To do:
Please convert the material below into a JSON list of strings, one string per line, with blank lines and the pictures left out.

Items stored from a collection
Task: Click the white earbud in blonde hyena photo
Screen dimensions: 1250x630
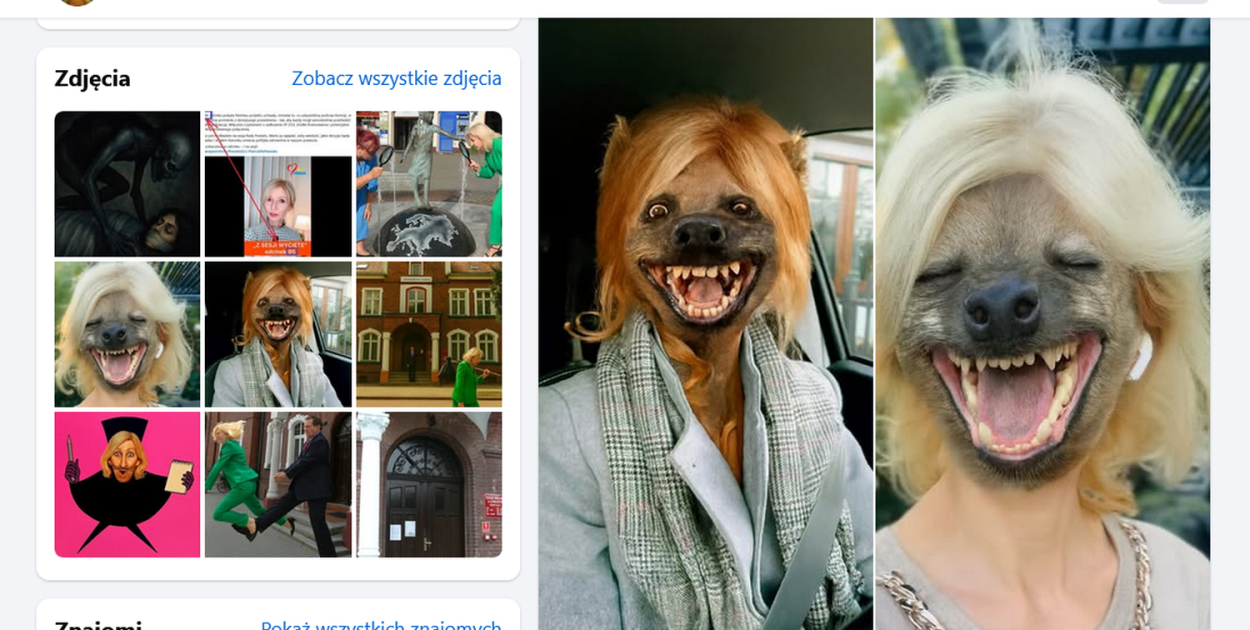Action: 1140,357
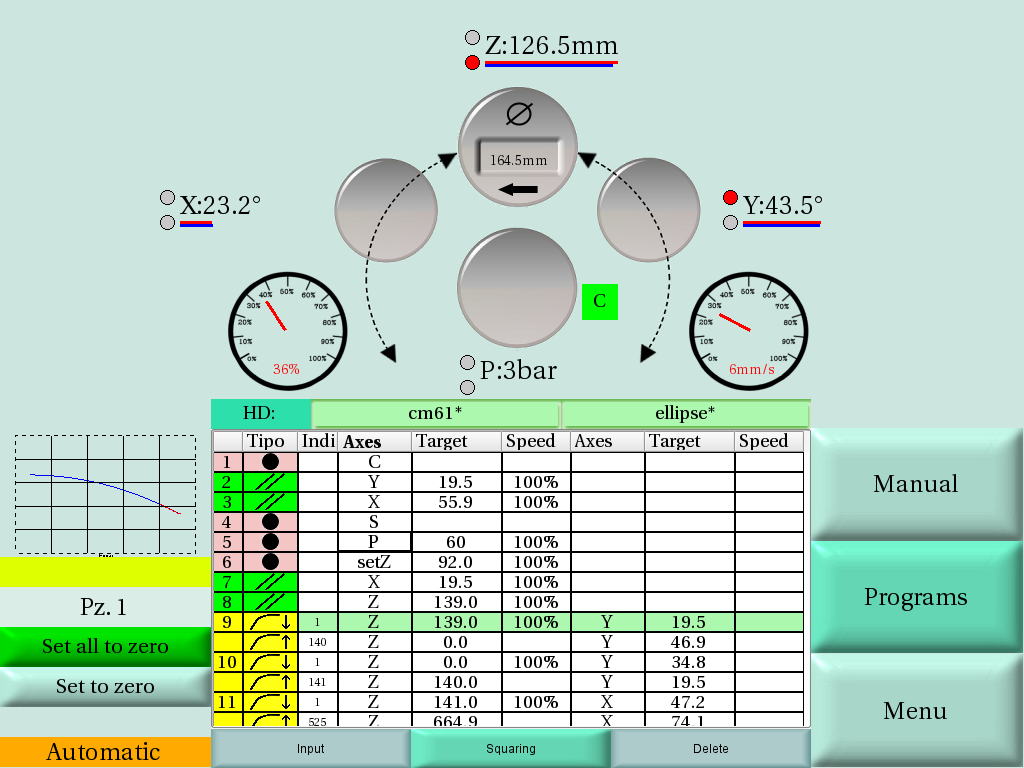Image resolution: width=1024 pixels, height=768 pixels.
Task: Click the left arrow on top dial
Action: pyautogui.click(x=518, y=189)
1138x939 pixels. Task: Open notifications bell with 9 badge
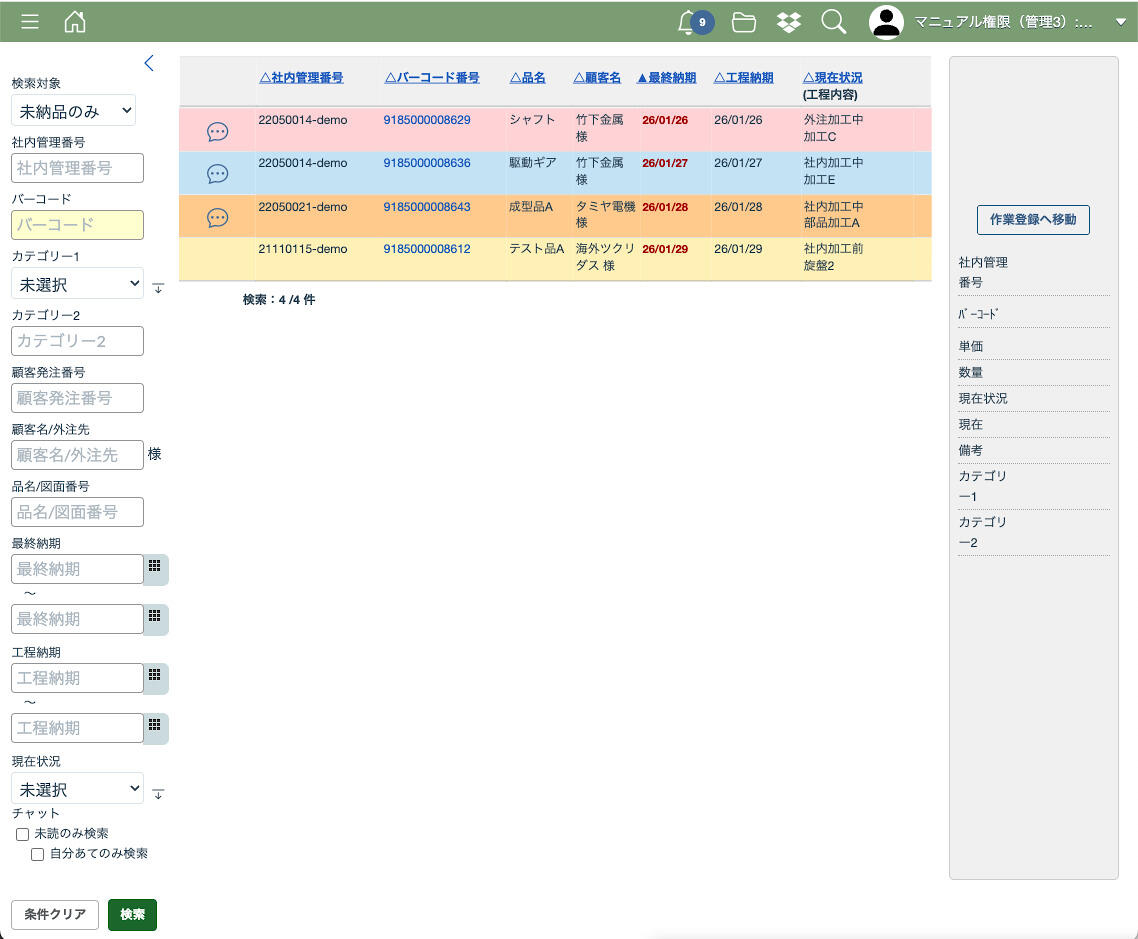[x=688, y=22]
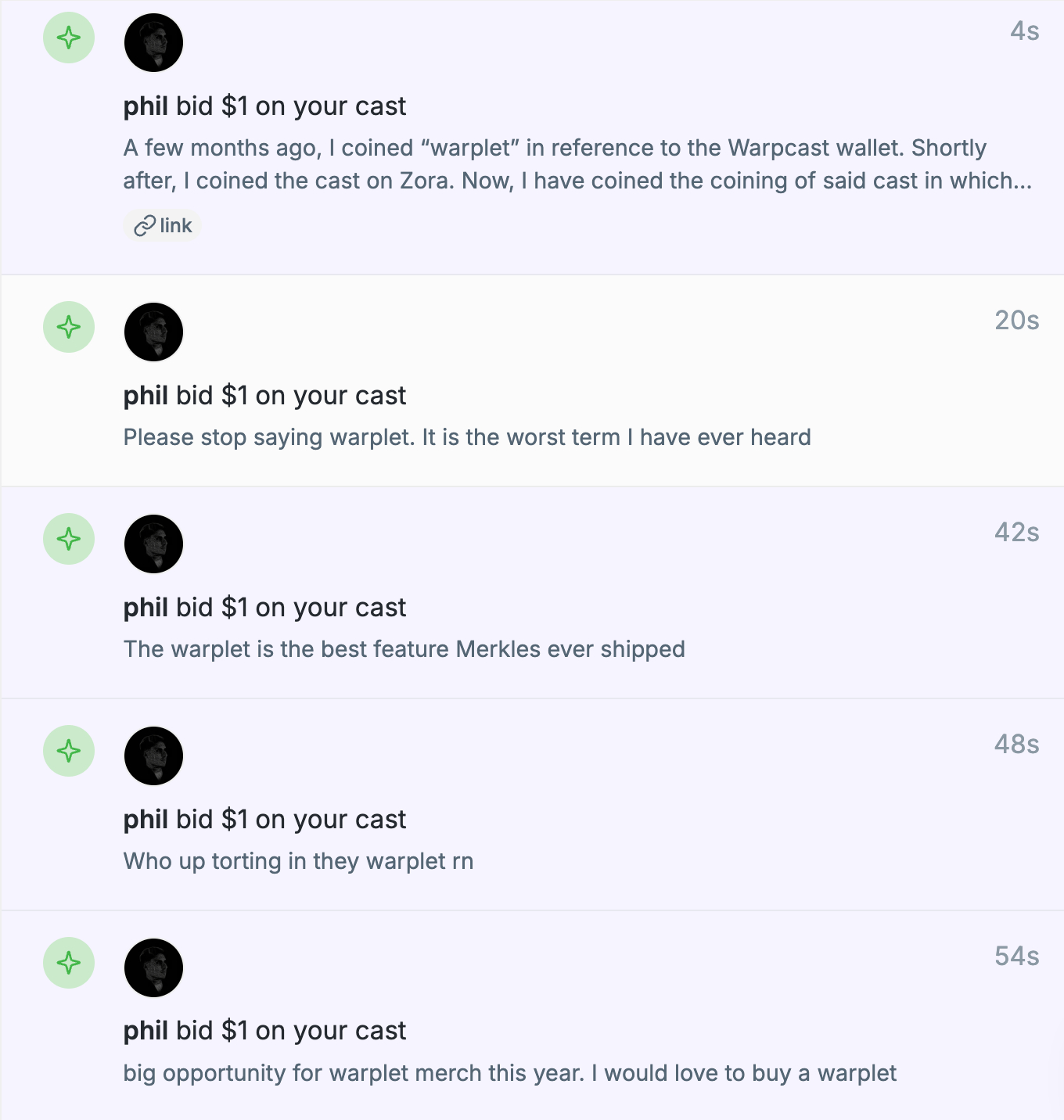Click green sparkle icon on 48s notification
This screenshot has height=1120, width=1064.
pos(69,751)
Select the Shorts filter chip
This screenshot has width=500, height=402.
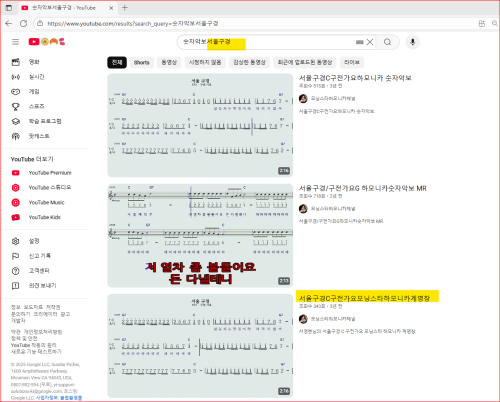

Task response:
[
  "Task: Click the white earbud in blonde hyena photo",
  "Screen dimensions: 1250x630",
  "Action: 1140,357",
  "Image resolution: width=1024 pixels, height=768 pixels.",
  "Task: Click the left arrow on top dial",
  "Action: pyautogui.click(x=518, y=189)",
  "1138x939 pixels. Task: Open notifications bell with 9 badge",
  "[x=688, y=22]",
  "Click green sparkle icon on 48s notification",
  "This screenshot has height=1120, width=1064.",
  "pos(69,751)",
  "Select the Shorts filter chip",
  "This screenshot has width=500, height=402."
]